Reputation: 53538
I have a bunch of content in a Wagtail 2.0 rich text field that looks like
Page heading
(intro blurb)
heading 1
(heading-1-relevant text)
heading 2
(heading-2-relevant text)
...
and I would like to give each heading an id
so that any text can be made a link to jump to the relevant content. I can't seem to find an option to give headings an explicit id
, and the "link" button in the rich text editor does not seem to let me pick active fragment identifiers in the content.
Is there a way to add fragment identifier based navigation on the same page work with Wagtail's rich text editor?
Upvotes: 5
Views: 2143
Reputation: 53538
Revisiting my own question a year later because this is still something we need, the solution we came up with is to simply wrap the RichText html serialization, and putting fragment id injection on top:
import re
from django import template
from django.utils.text import slugify
from wagtail.core.rich_text import RichText
# We'll be wrapping the original RichText.__html__(), so make
# sure we have a reference to it that we can call.
__original__html__ = RichText.__html__
# This matches an h1/.../h6, using a regexp that is only
# guaranteed to work because we know that the source of
# the HTML code we'll be working with generates nice
# and predictable HTML code (and note the non-greedy
# "one or more" for the heading content).
heading_re = r"<h([1-6])([^>]*)>(.+?)</h\1>"

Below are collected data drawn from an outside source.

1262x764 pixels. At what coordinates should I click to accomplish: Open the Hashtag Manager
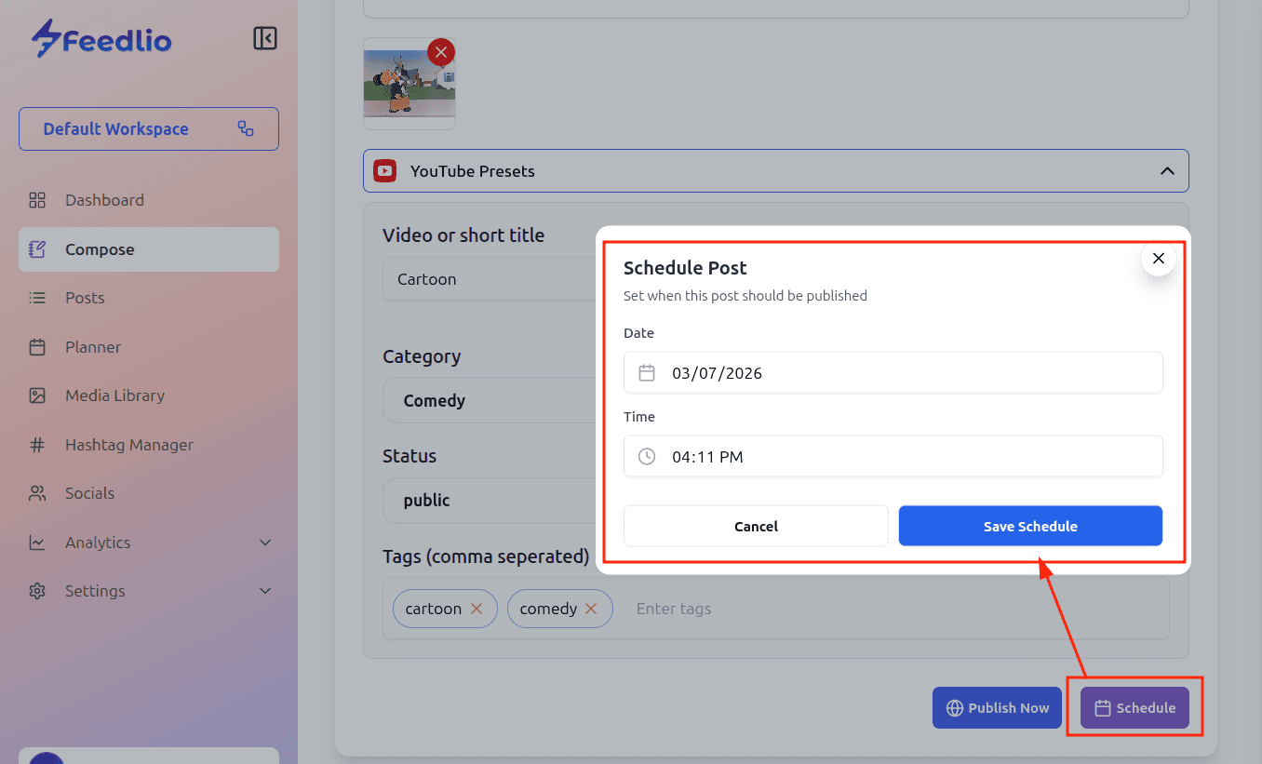click(128, 445)
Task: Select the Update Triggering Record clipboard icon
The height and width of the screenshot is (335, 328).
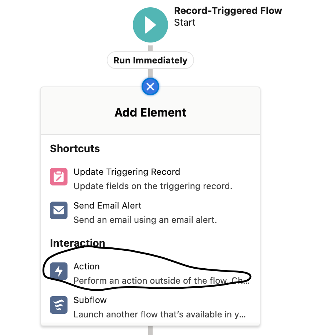Action: [59, 177]
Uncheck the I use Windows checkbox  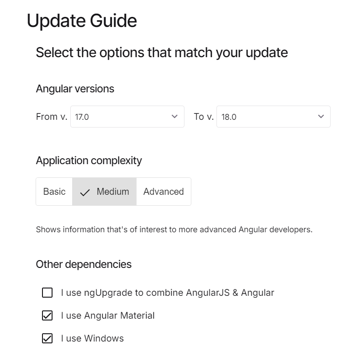(47, 338)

def add_id_attribute(match):
"""
This is a regexp replacement function that takes
in the above regex match results, and then turns:
<h1>some text</h1>
Into:
<h1><a id="some-text"></a><a href="#some-text">some text</a></h1>
where the id attribute value is generated by running
the heading text through Django's slugify() function.
"""
n = match.group(1)
attributes= match.group(2)
text_content = match.group(3)
id = slugify(text_content)
return f'<h{n}{attributes}><a id="{id}"></a><a href="#{id}">{text_content}</a></h{n}>'
def with_heading_ids(self):
"""
We don't actually change how RichText.__html__ works, we just replace
it with a function that does "whatever it already did", plus a
substitution pass that adds fragment ids and their associated link
elements to any headings that might be in the rich text content.
"""
html = __original__html__(self)
return re.sub(heading_re, add_id_attribute, html)
# Rebind the RichText's html serialization function such that
# the output is still entirely functional as far as wagtail
# can tell, except with headings enriched with fragment ids.
RichText.__html__ = with_heading_ids
This works rather well, does not require any hacking in draftail or wagtail, and is very easy to enable/disable simply by loading this code as part of the server startup process (we have it living in our wagtailcustom_tags.py file, so when Django loads up all template tag sets, the RichText "enrichment" kicks in automatically).
We had initially tried to extend the ... | richtext
template filter, but while that's entirely possible, that only works for custom blocks we ourselves wrote, with our own custom templates, and so turned out to not be a solution given the idea that it should "just work".
Upvotes: 10
Reputation: 4138
To have control over the structure of your page body, it's preferable to encourage users to use heading blocks, rather than headings within the rich text block. Then you can have a heading block type which has two fields, a 'text' and an 'id', and you can specify a template that outputs the h
element with the id
attribute.
class Heading2Block(blocks.StructBlock):
heading = blocks.CharBlock(classname='full title')
link_id = blocks.CharBlock(help_text='For making hyperlinks to this heading')
class Meta:
template = 'blocks/h2.html'
Put the following in blocks/h2.html
:
<h1{% if value.link_id %} id="{{ value.link_id|slugify }}"{% endif %}>{{ value.heading }}</h1>
In earlier versions of Wagtail it was possible to remove the h
widget from the Hallo.js rich text editor, and this was a good way of encouraging user adoption of the heading block. Similar restriction is not currently present in Draftail, but there is a pull request which reimplements it.